This is a cross sectional study conducted at the Shree Krishna Sevashrama Hospital, Bengaluru, Karnataka, India from April to December 2017. A total of 194 individuals was included in this study and matched for age and gender. After obtaining the Institutional ethical committee approval, informed consent was taken from all the individuals participated in this study.
The subjects were divided into four groups. The exclusion criteria for all the four groups included pregnant and lactating women. Group I (controls) and Group II (prediabetics) included individuals presenting for the ‘Master Health Checkup’ plan offered by the hospital. The inclusion criteria were as follows: Group I were ‘controls or non-diabetics’ with HbA1c equal to or below 5.6. Individuals with HbA1c in the range of 5.7 to 6.4 were grouped as prediabetics, forming Group II as per WHO criteria. Fifty-four apparently healthy individuals aged 21 to 70 years of either gender were selected as Group I (controls), while only 12 individuals aged 25 to 83 years with HbA1c in the range of 5.7 to 6.4 were considered Group II (prediabetics). Group III (Type II DM) consisted of seventy-two outpatients aged 31 to 74 years and newly diagnosed with type II diabetes mellitus (as per WHO criteria) with HbA1c 6.5 and above. This group also excluded patients without complications, including hypertension. Group IV (Type II DM + hypertension) included 56 inpatients age 30 to 68 years of both genders with newly diagnosed type II DM and with hypertension. The inclusion criteria for this group were HbA1c 6.5 and above, type II DM and hypertension. Figure 1 demonstrates the flow chart for the selection of study subjects. Informed consent was obtained from each individual. The study was approved by the ethics committee of the institution (Figure 1).
Figure 1: Flow chart for the selection of the study population.
The demographic study variables used for collecting data included age, gender, smoking and drinking behavior. The age and gender of the individuals were obtained from their hospital records. The health examination provided the anthropometric measurements, including weight and height that were used to calculate the body mass index (BMI). Weight was measured using an electronic digital scale, and height was measured using a wall-mounted stadiometer. BMI was calculated as weight (Kg) per height squared (m2). BMI was divided into standard four categories as follows: Under normal (< 19 Kg/m2), Normal (19–24.9 Kg/m2), Overweight (25–30 Kg/ m2) and Obese (> 20 Kg/m2). The waist:hip circumference was considered the measure for abdominal obesity and was categorized by its presence (yes) or its absence as (no). Occupation and other lifestyle habits such as food types, alcohol intake, smoking habits and level of physical activity were individually recorded. Food type included vegetarian or non-vegetarian. Consumption of alcohol, recorded as yes, included both present and ex-drinkers. Similarly, smokers were recorded as yes, including individuals who currently smoke those who formerly smoked. The level of physical activity was categorized as sedentary with nil to almost nil physical activity, moderately active with medium levels of physical activity in their daily lives such as walking, and active included individuals who jog and walk.

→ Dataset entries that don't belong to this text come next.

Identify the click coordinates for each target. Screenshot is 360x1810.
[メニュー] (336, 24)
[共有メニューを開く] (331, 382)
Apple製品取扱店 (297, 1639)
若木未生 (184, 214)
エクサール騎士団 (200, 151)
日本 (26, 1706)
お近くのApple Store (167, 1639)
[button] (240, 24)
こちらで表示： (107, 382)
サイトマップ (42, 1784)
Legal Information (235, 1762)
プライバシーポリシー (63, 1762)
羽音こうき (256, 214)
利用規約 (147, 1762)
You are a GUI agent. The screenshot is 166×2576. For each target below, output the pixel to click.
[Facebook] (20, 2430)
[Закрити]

Blood samples were obtained for biochemical tests. Sample collection involved venous whole blood samples in labeled EDTA tubes directly used for the analysis of HbA1c and fasting blood sugar after an overnight fast (10 h) and a portion was allowed to clot. Serum was separated and used for the analysis of lipid profile (total cholesterol (TC), triglycerides (TG), high density lipoprotein (HDL), low density lipoprotein (LDL), very low-density lipoprotein (VLDL), ratio of cholesterol to HDL, ratio of LDL to HDL). All these were analyzed using an Olympus AV Autoanalyser (using diasys reagents) manufactured by Diasys Diagnostic system GmbH, Holzheim, Germany. Glycosylated hemoglobin (HbA1c) was measured using the particle-enhanced immune turbidimetric method. Glucose was assessed using the enzymatic glucose oxidase (GOD) and peroxidase (POD) method. Lipid components such as total cholesterol were measured using the cholesterol oxidaseperoxidase (CHOD-POD) enzymatic photometric method, while HDL was determined using antihuman β lipoprotein antibodies that liberated only HDL-cholesterol that in turn were analyzed by the enzymatic (CHE, CHO, POD) method. LDL was determined using homogeneous whole direct measurement using the colorproducing enzymatic reaction as only LDL is selectively protected and then released. TG was calculated using the glycerol 3-phosphate oxidase (GPO) enzymatic method, whereas VLDL was measured by performing an indirect calculation from TG result using the Friedwald formula.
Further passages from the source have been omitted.